▶ **WORK TASK**
Output every line of the data exactly as it appears.

########################################

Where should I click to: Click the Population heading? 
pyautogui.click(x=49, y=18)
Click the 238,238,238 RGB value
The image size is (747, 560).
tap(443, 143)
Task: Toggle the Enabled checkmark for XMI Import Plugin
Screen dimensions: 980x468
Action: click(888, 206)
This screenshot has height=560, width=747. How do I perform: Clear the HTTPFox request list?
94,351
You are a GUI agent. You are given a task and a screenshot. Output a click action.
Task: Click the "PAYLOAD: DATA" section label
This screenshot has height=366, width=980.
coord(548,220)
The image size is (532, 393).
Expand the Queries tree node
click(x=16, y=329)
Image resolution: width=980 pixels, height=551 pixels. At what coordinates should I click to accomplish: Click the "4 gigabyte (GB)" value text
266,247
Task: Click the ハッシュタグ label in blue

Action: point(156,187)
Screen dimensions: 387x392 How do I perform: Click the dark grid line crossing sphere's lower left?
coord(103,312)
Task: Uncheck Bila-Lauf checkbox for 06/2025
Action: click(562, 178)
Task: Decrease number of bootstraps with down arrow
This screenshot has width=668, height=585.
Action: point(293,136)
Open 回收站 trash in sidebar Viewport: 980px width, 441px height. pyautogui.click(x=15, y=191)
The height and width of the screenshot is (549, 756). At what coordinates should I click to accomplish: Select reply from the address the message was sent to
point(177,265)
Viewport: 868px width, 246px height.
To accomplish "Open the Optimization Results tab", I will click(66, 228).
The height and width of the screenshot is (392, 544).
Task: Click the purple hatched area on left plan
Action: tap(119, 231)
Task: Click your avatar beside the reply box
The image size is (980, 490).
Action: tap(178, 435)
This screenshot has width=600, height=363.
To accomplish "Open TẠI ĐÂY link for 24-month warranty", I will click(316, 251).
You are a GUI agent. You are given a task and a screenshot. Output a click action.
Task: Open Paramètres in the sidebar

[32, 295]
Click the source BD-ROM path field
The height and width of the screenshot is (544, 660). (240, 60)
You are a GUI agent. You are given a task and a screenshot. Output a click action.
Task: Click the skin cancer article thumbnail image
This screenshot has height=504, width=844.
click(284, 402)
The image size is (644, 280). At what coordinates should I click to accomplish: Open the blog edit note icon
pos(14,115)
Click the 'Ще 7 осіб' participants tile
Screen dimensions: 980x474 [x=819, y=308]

########################################

▶ **TASK RESULT**
Where should I click to: Click the Population heading? 
pyautogui.click(x=49, y=18)
Click the 238,238,238 RGB value
The image size is (747, 560).
tap(443, 143)
Task: Toggle the Enabled checkmark for XMI Import Plugin
Screen dimensions: 980x468
Action: click(888, 206)
This screenshot has height=560, width=747. How do I perform: Clear the HTTPFox request list?
94,351
You are a GUI agent. You are given a task and a screenshot. Output a click action.
Task: Click the "PAYLOAD: DATA" section label
This screenshot has height=366, width=980.
coord(548,220)
The image size is (532, 393).
Expand the Queries tree node
click(x=16, y=329)
Image resolution: width=980 pixels, height=551 pixels. At what coordinates should I click to accomplish: Click the "4 gigabyte (GB)" value text
266,247
Task: Click the ハッシュタグ label in blue

Action: point(156,187)
Screen dimensions: 387x392 How do I perform: Click the dark grid line crossing sphere's lower left?
coord(103,312)
Task: Uncheck Bila-Lauf checkbox for 06/2025
Action: click(562, 178)
Task: Decrease number of bootstraps with down arrow
This screenshot has width=668, height=585.
Action: point(293,136)
Open 回收站 trash in sidebar Viewport: 980px width, 441px height. pyautogui.click(x=15, y=191)
The height and width of the screenshot is (549, 756). At what coordinates should I click to accomplish: Select reply from the address the message was sent to
point(177,265)
Viewport: 868px width, 246px height.
To accomplish "Open the Optimization Results tab", I will click(66, 228).
The height and width of the screenshot is (392, 544).
Task: Click the purple hatched area on left plan
Action: tap(119, 231)
Task: Click your avatar beside the reply box
The image size is (980, 490).
Action: tap(178, 435)
This screenshot has width=600, height=363.
To accomplish "Open TẠI ĐÂY link for 24-month warranty", I will click(316, 251).
You are a GUI agent. You are given a task and a screenshot. Output a click action.
Task: Open Paramètres in the sidebar

[32, 295]
Click the source BD-ROM path field
The height and width of the screenshot is (544, 660). (240, 60)
You are a GUI agent. You are given a task and a screenshot. Output a click action.
Task: Click the skin cancer article thumbnail image
This screenshot has height=504, width=844.
click(284, 402)
The image size is (644, 280). At what coordinates should I click to accomplish: Open the blog edit note icon
pos(14,115)
Click the 'Ще 7 осіб' participants tile
Screen dimensions: 980x474 [x=819, y=308]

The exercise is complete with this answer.